**RECORDED INFORMATION:**
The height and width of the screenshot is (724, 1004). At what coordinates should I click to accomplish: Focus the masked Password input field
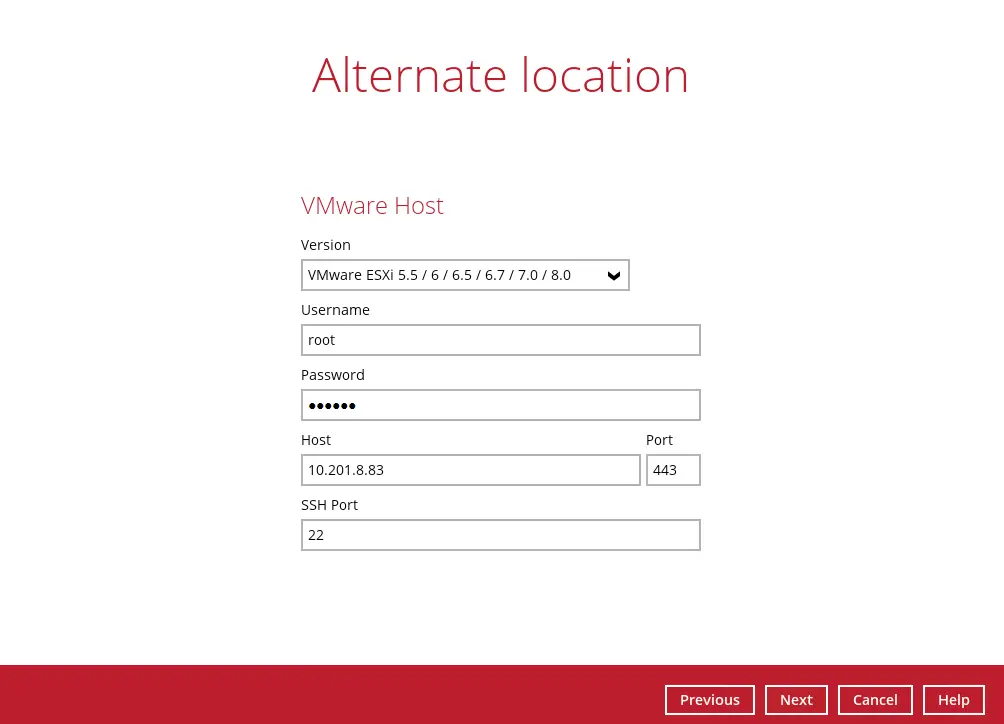(x=500, y=405)
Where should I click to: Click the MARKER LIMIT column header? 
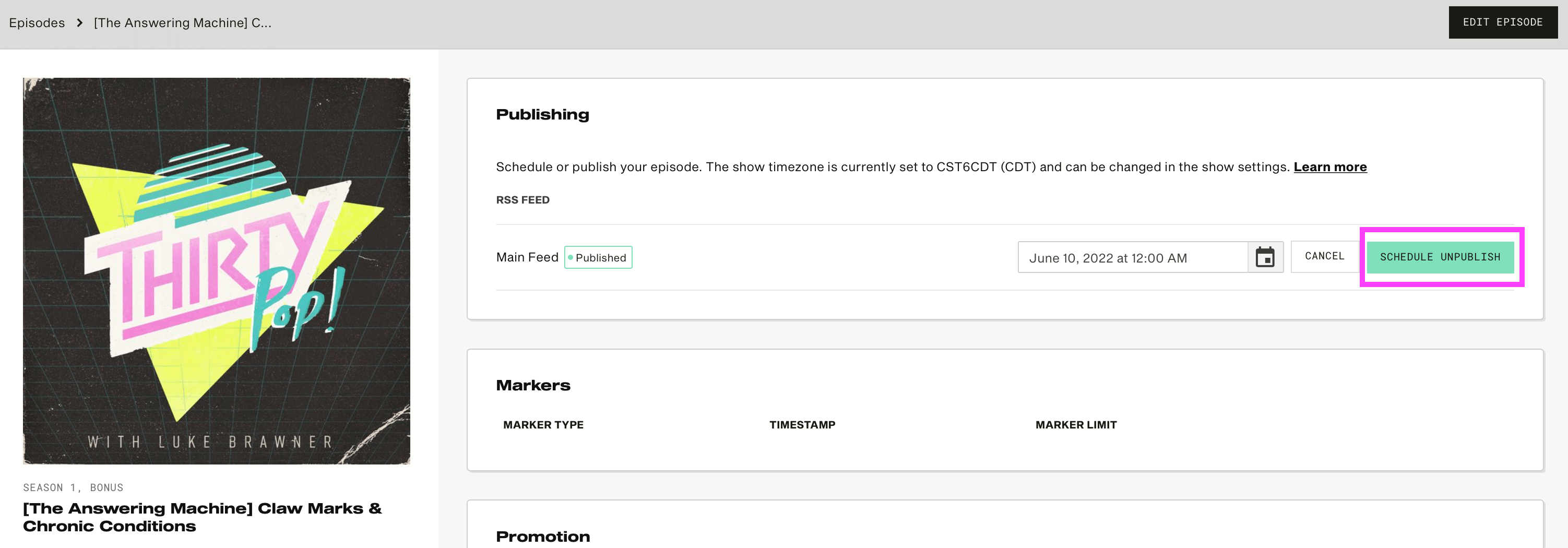pyautogui.click(x=1076, y=425)
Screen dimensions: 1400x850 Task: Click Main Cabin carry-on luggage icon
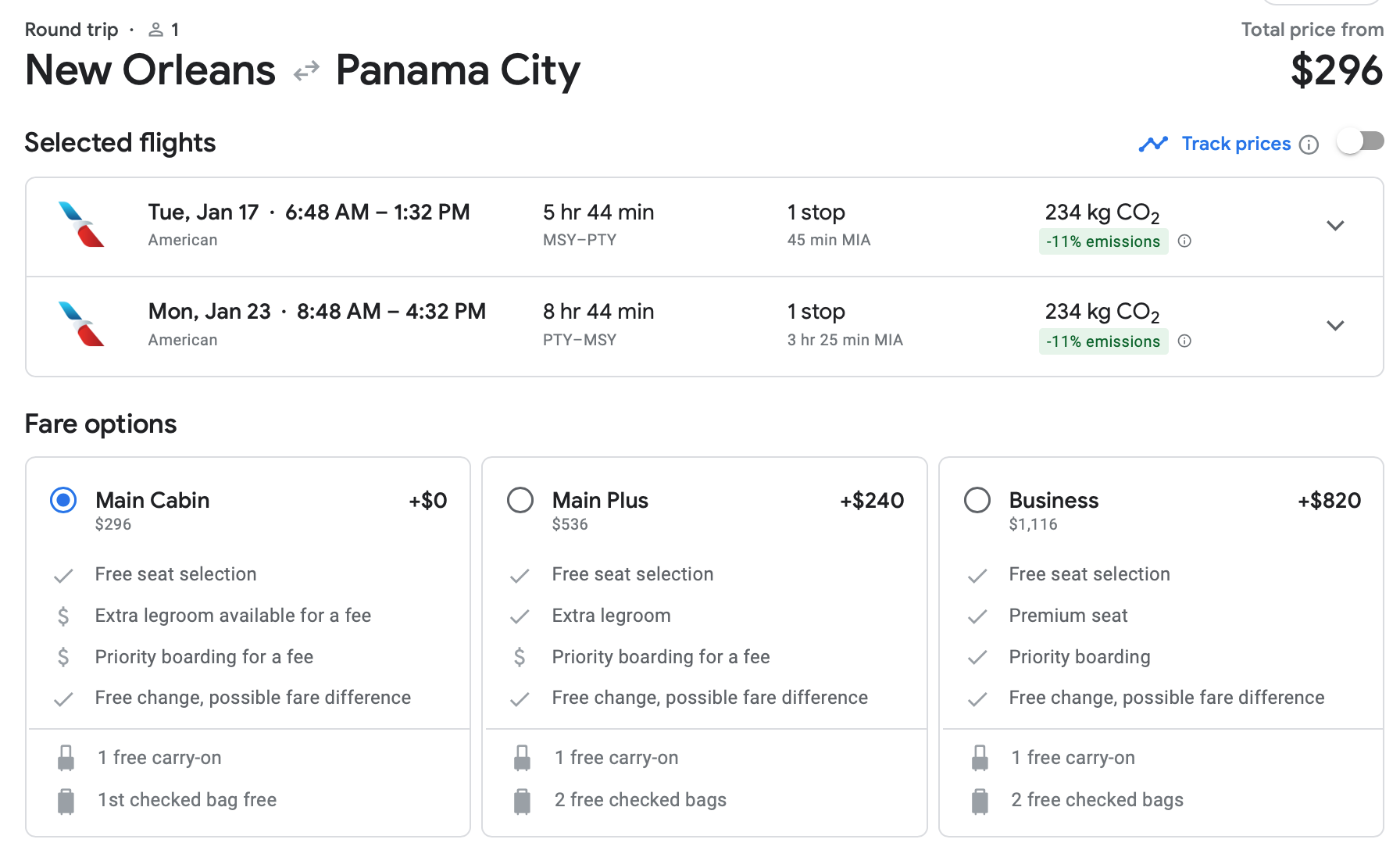(x=66, y=758)
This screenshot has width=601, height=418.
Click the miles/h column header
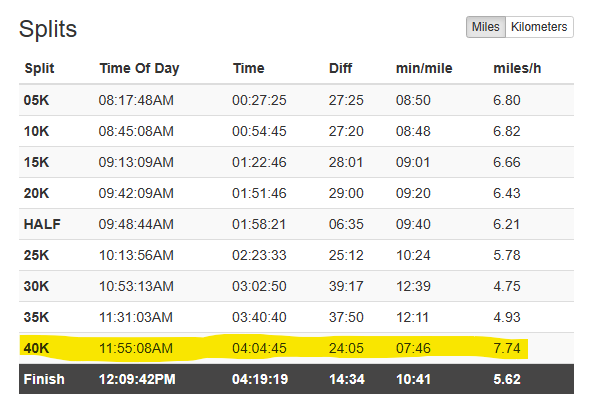click(517, 68)
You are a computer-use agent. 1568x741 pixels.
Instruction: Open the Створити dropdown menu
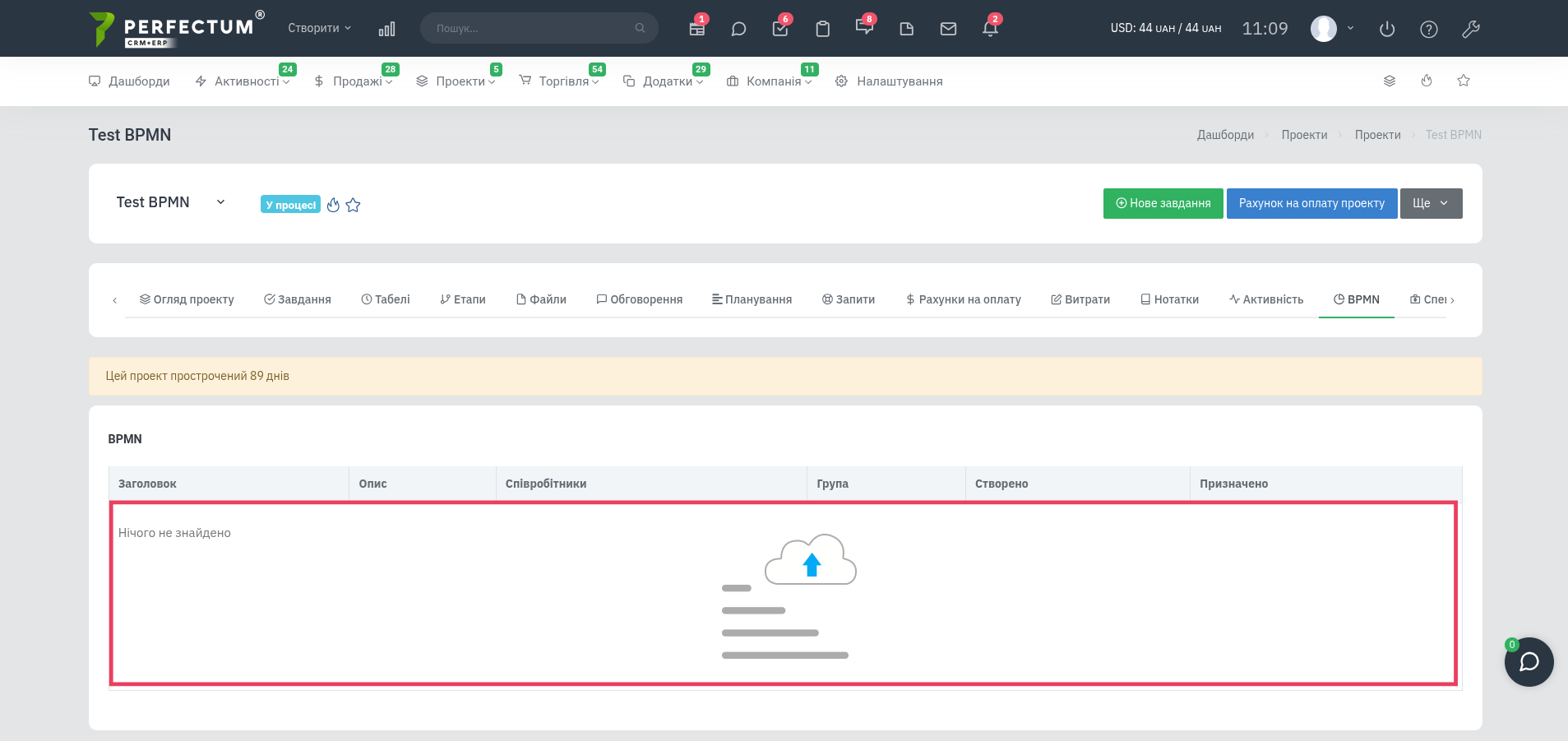click(x=319, y=28)
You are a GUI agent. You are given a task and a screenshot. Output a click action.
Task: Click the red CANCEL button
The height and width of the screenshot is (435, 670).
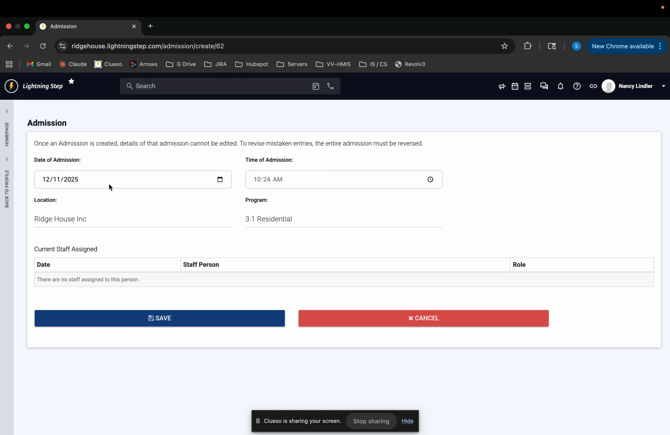[423, 318]
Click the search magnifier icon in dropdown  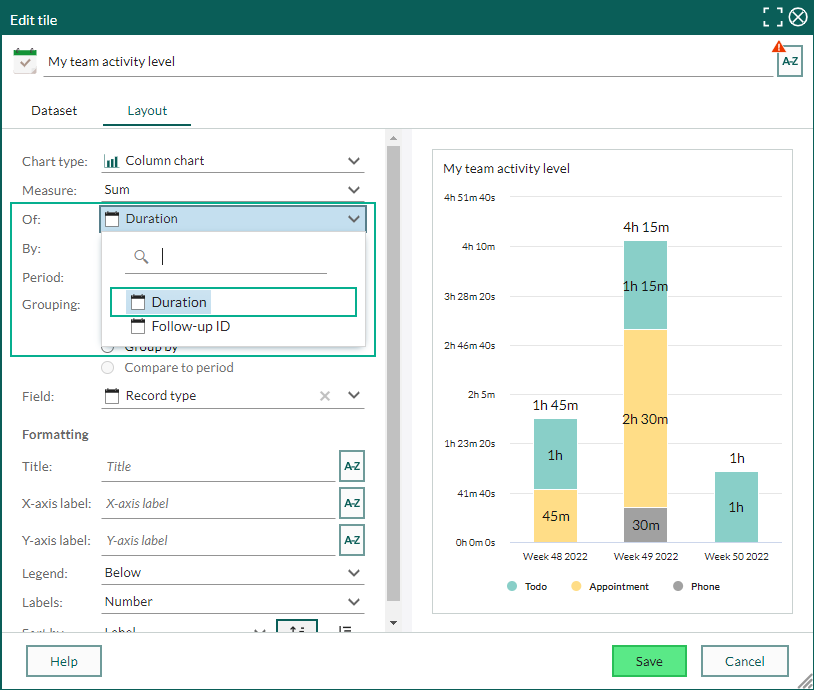(x=141, y=256)
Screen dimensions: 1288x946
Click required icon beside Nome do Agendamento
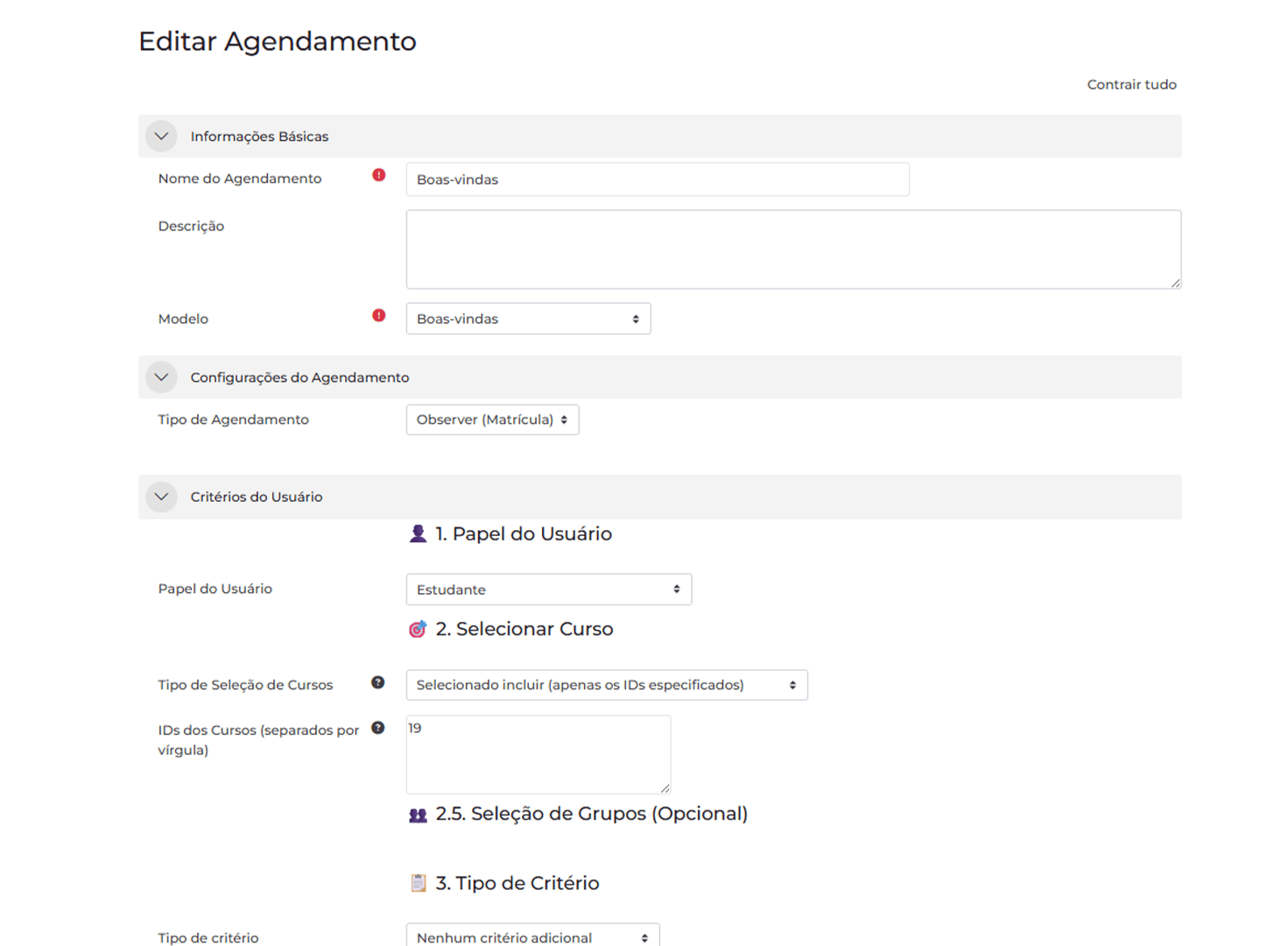[378, 175]
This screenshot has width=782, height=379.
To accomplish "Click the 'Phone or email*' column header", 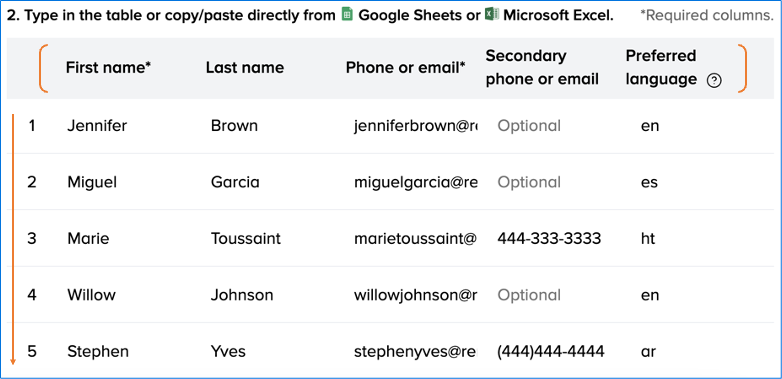I will 405,68.
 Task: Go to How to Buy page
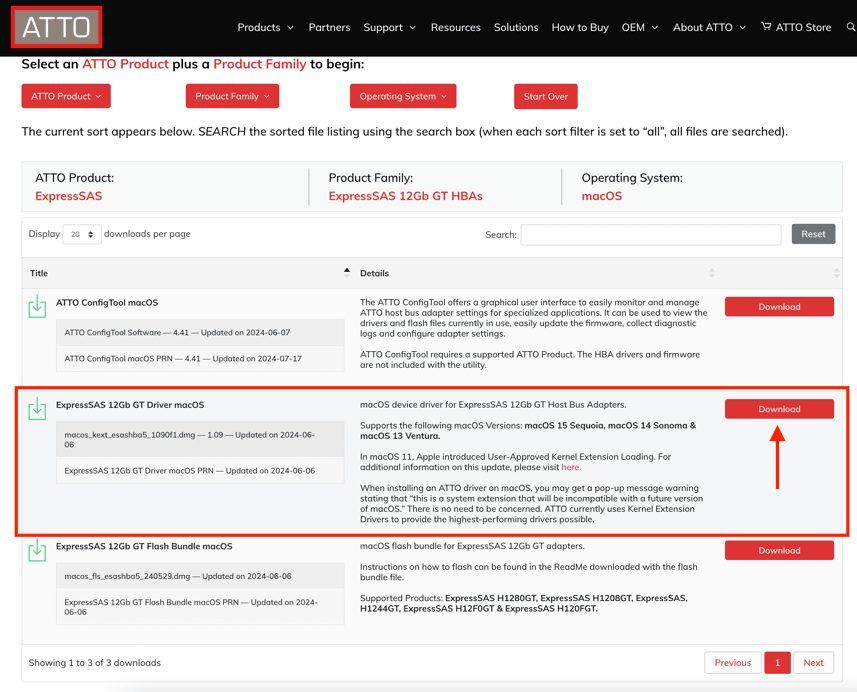(580, 28)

**TASK DIRECTIONS:** Go through the entries and filter for lines holding the word "agent"; copy each match.

**ANSWER SPACE:**
You are a computer-use agent. 1568x741 pixels.
You are a GUI agent. You are given a task and a screenshot. Output a click action.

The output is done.